[Saved entries]
※
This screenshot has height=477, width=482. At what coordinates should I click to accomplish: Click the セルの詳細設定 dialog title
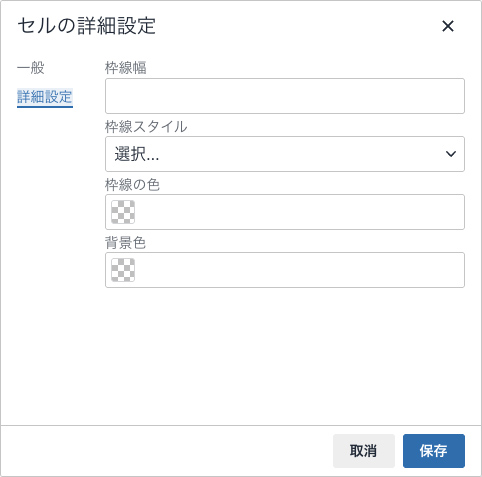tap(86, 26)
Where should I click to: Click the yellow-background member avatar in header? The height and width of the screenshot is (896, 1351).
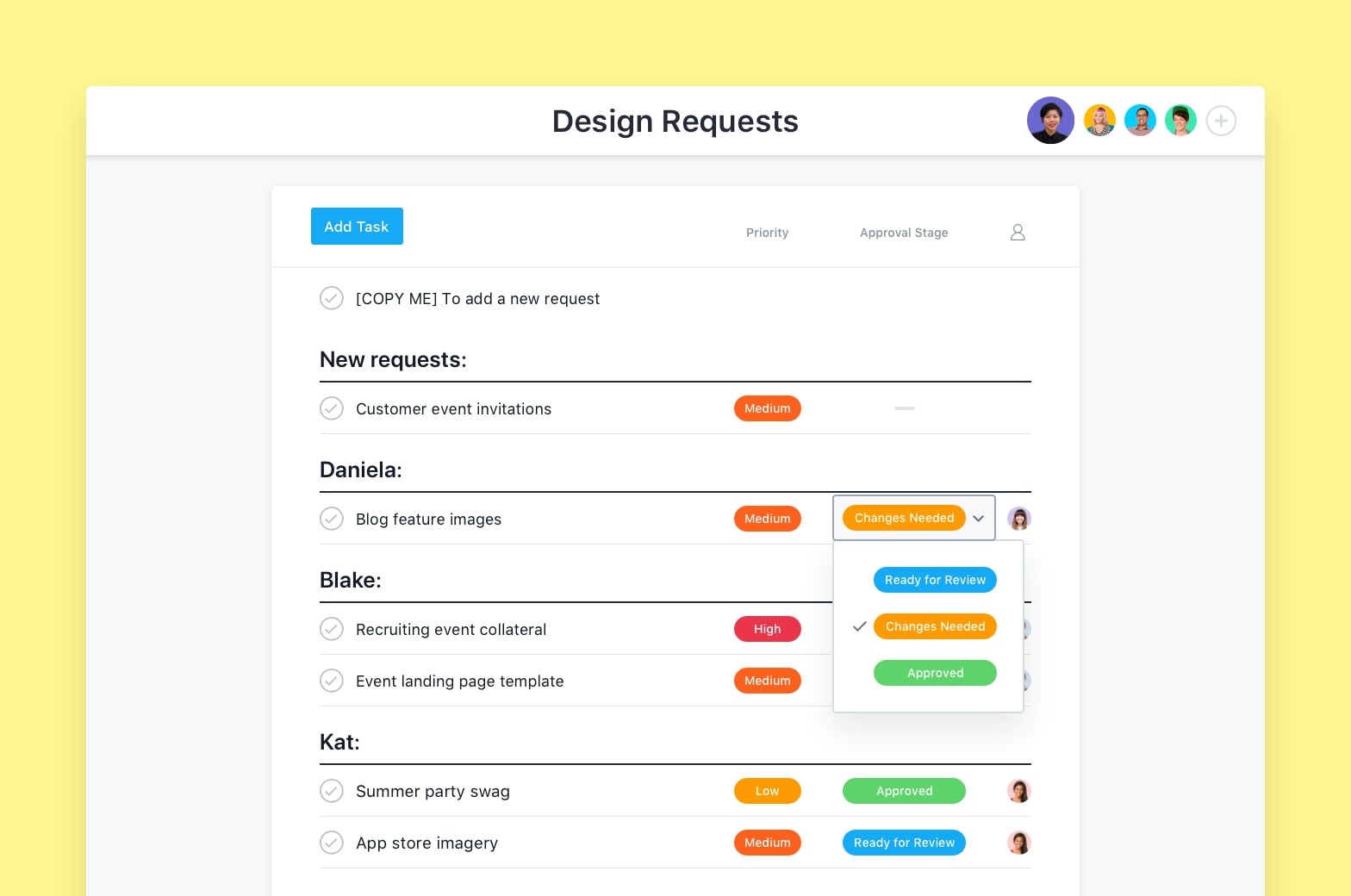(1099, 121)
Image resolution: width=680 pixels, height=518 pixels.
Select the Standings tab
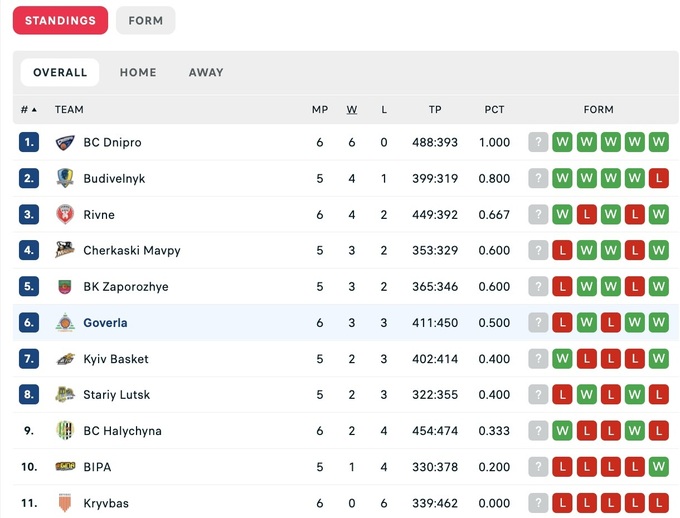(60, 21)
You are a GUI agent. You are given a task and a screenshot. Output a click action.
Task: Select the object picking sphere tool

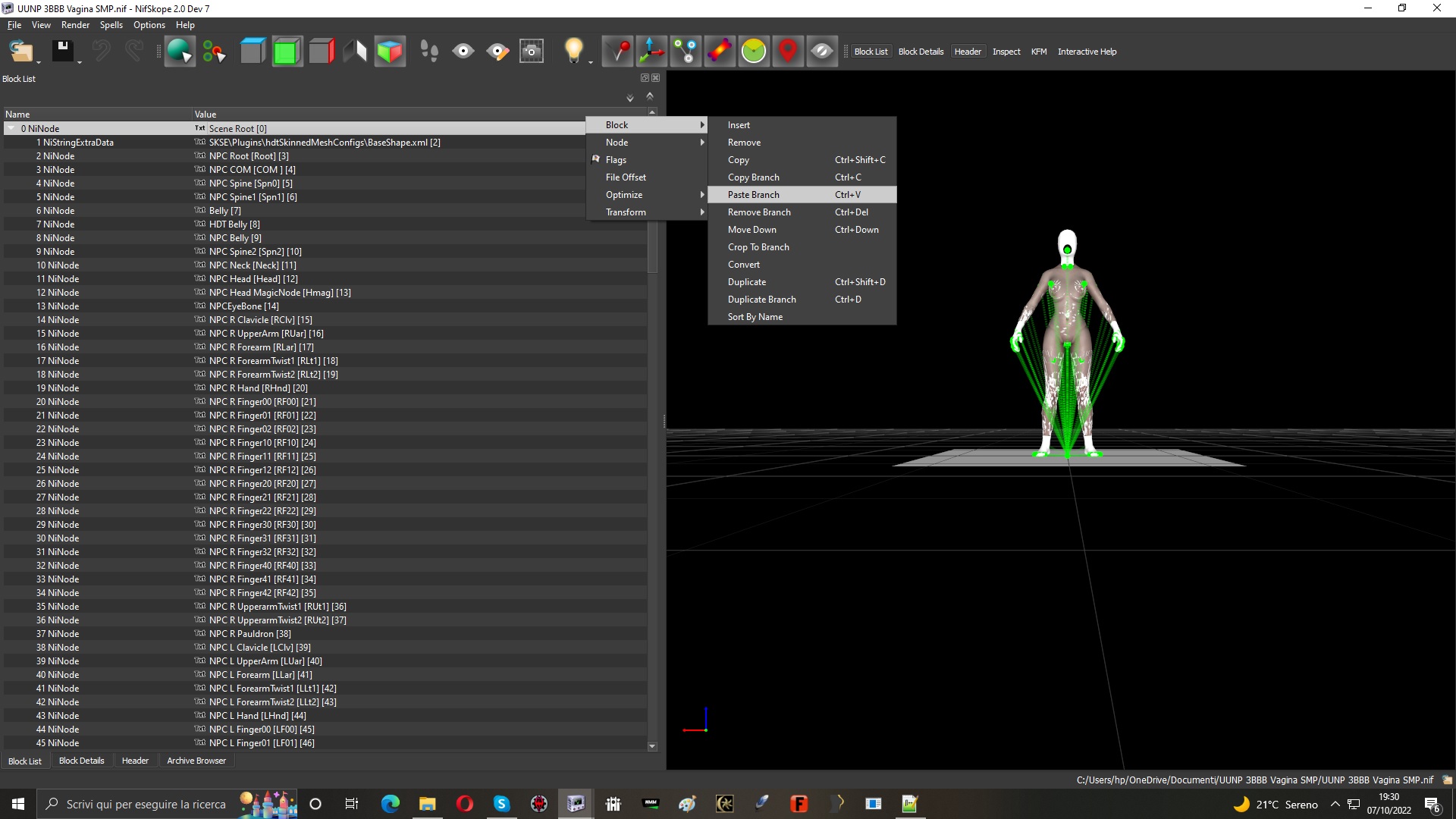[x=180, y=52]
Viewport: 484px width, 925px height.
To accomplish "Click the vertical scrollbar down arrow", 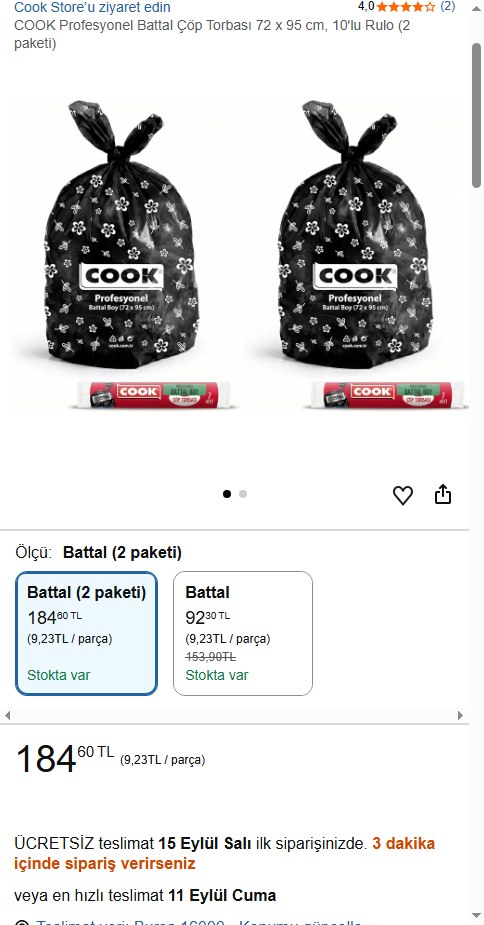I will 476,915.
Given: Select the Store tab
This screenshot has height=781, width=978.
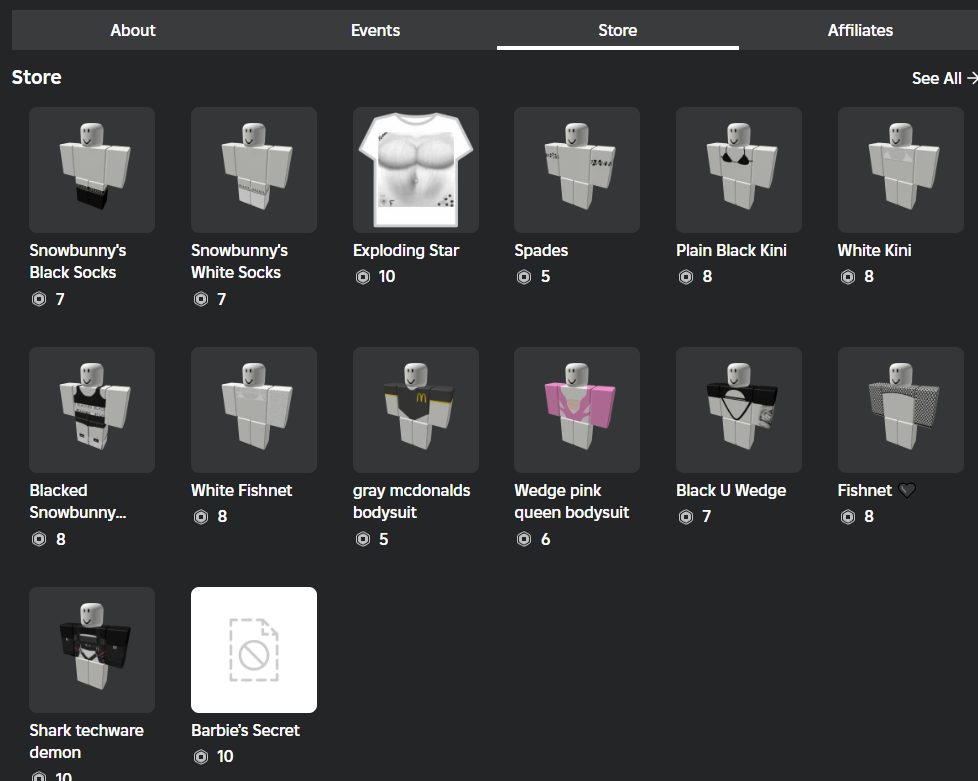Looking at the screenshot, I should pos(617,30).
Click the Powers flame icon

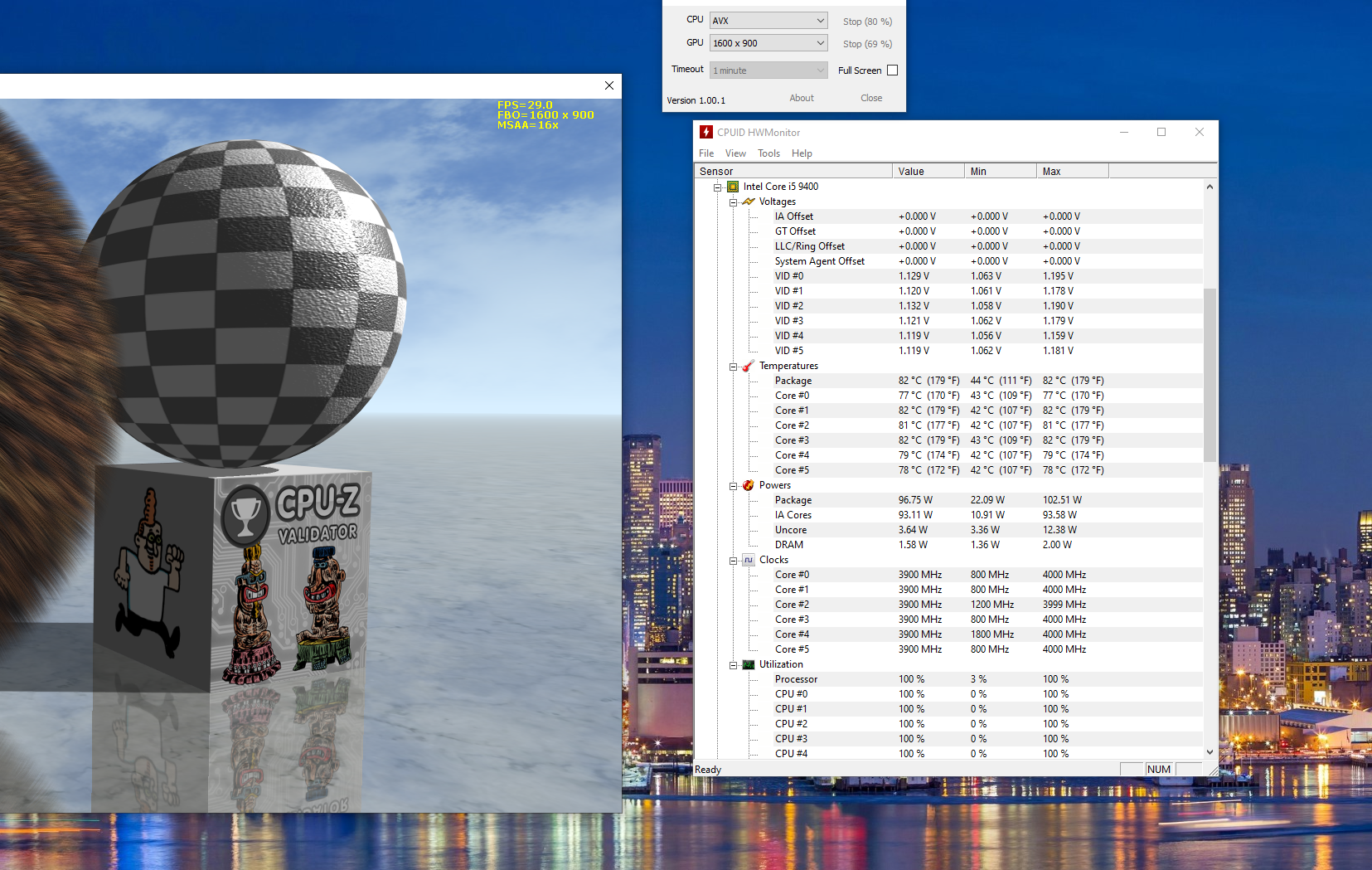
※
* Task requirements
Take the lines from the one holding "Given: Select the Store tab" through the last line of the data above and copy them exactly, both ends included, omitting all pictures.

* Written answer
Given: Select the Store tab
This screenshot has height=781, width=978.
Looking at the screenshot, I should pos(617,30).
Click the Powers flame icon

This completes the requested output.